For some people, the fear can be paralyzing, a condition known as gephyrophobia. This condition presents an almost irrational or excessive fear of particular situations or objects, one of which is crossing a bridge. People with gephyrophobia will experience symptoms such as anxiety, panic attacks, and more. Unfortunately for them, many states in America have bridges in poor or worsening conditions. Some have such significant structural deficiencies that often necessitate closure for repair work. 

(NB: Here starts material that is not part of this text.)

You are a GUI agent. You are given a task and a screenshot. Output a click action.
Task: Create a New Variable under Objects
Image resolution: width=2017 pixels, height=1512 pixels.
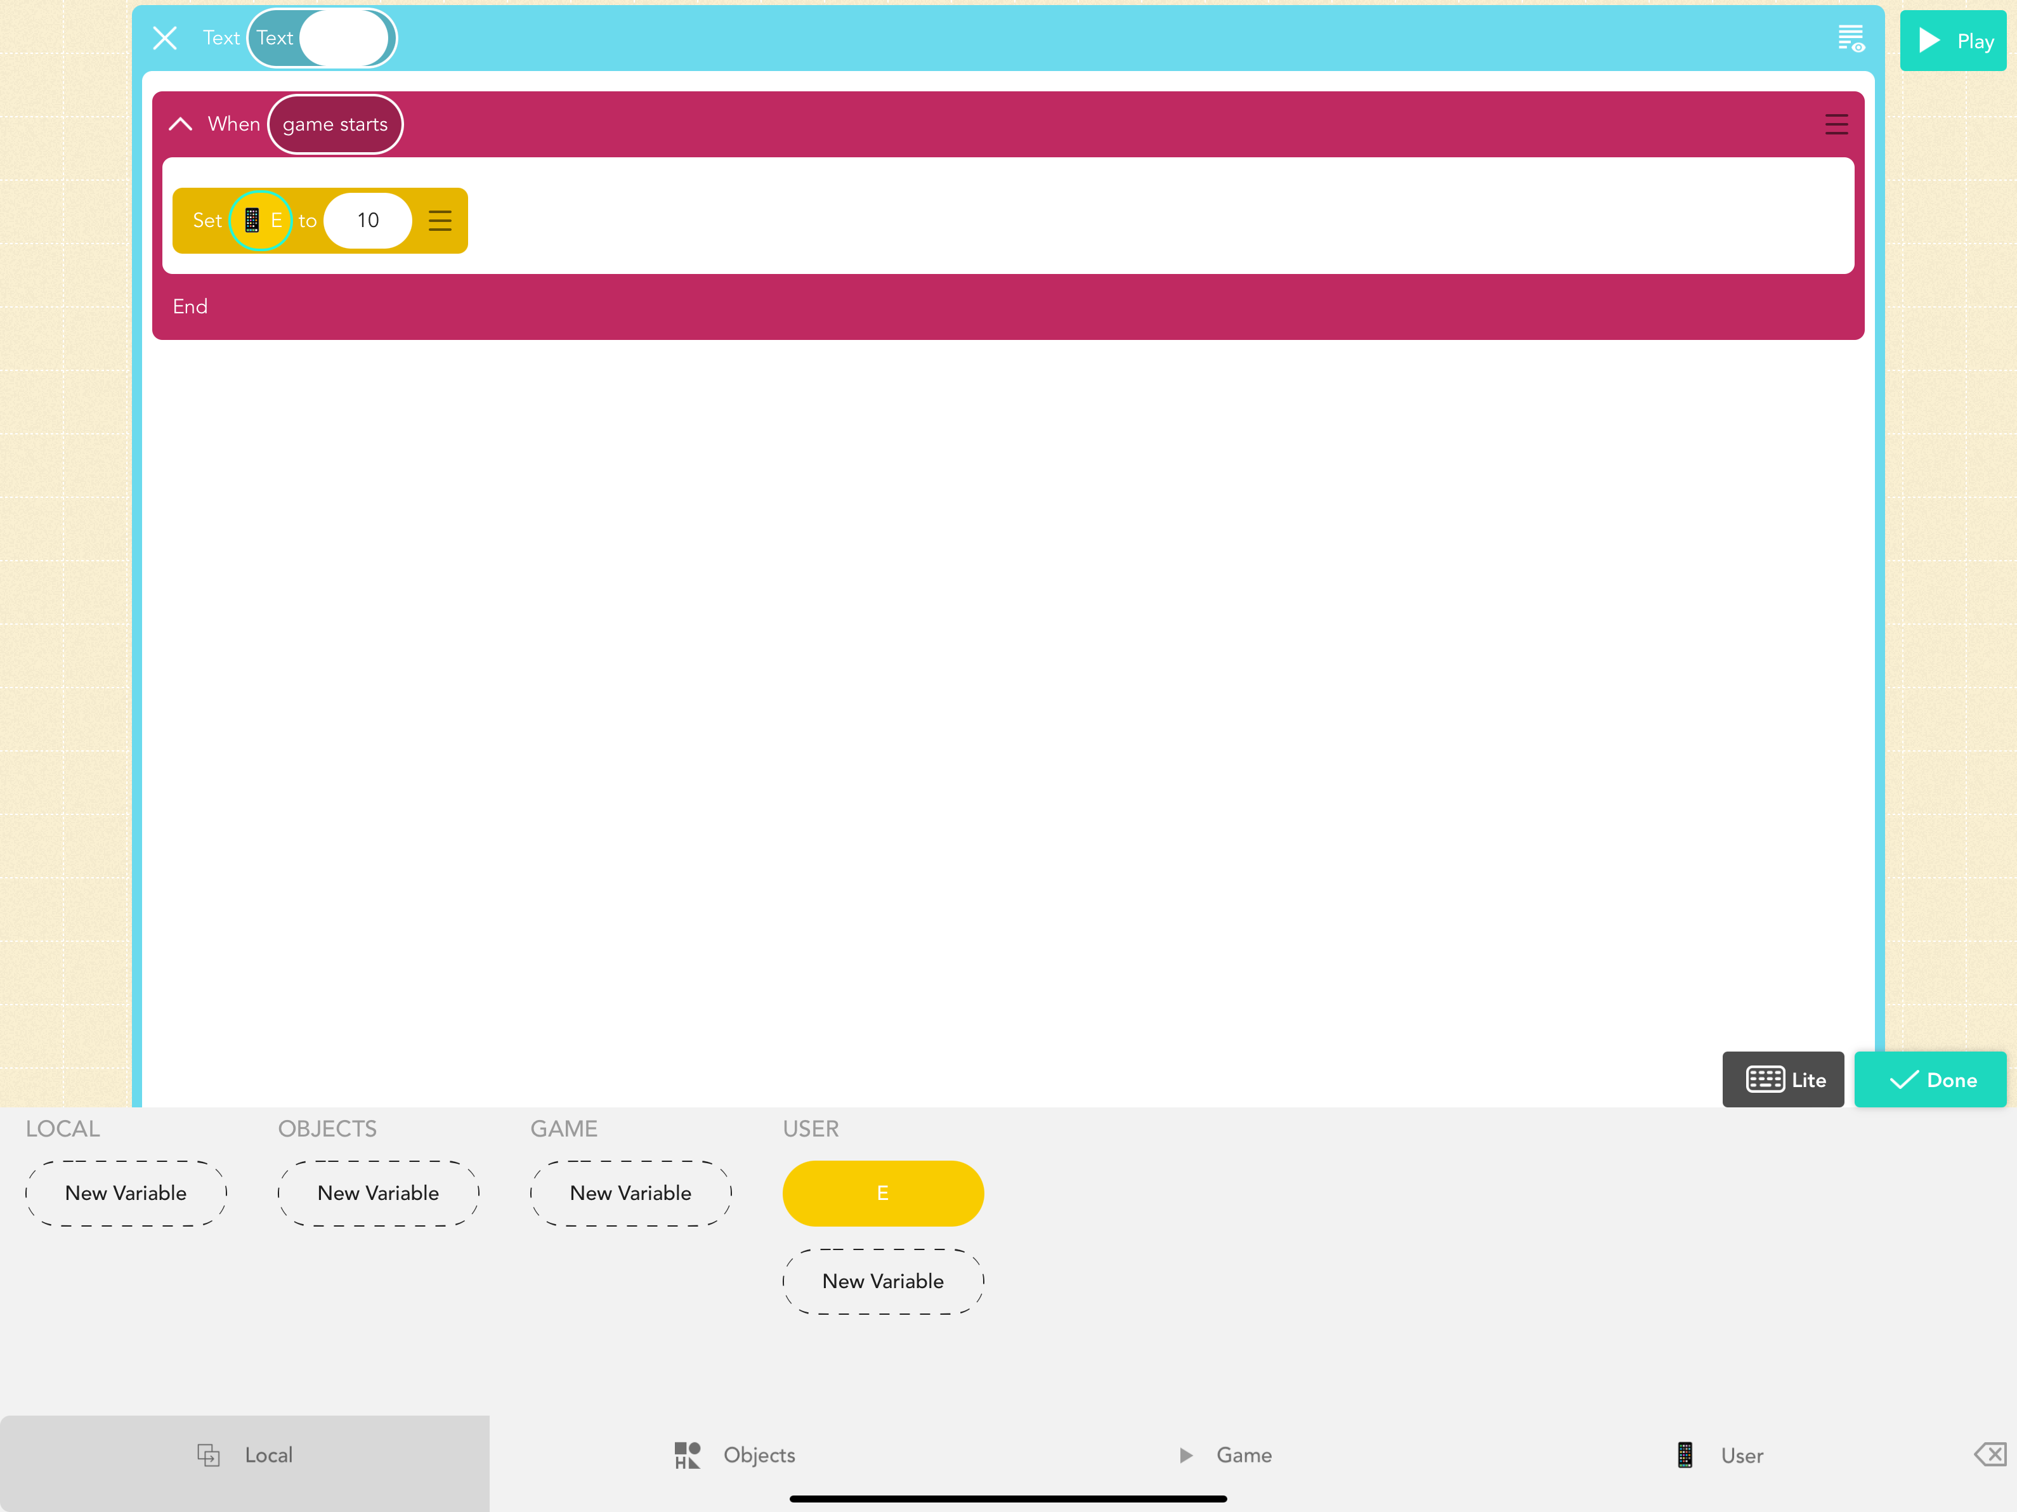[378, 1193]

Before we explore Oregon and the counties with some of the worst bridges, let’s understand the various bridge ratings:

American Bridge Ratings

The bridge ratings in America use a system known as the National Bridge Inspection Standards (NBIS). The Federal Highway Administration (FHWA) applies the ratings to ensure bridge reliability and safety.

The bridge ratings range from 0 to 9, depending on the condition; the higher the rating, the better the situation. These three fundamental elements will determine the rating of the bridge:

  • The deck or surface on which cars drive
  • The structure that supports the deck
  • The culverts or substructures that hold up the main structure

The inspection will also include underwater components, which are prone to corrosion that could impact the ability of the bridge to handle the weight of the vehicles passing on it. 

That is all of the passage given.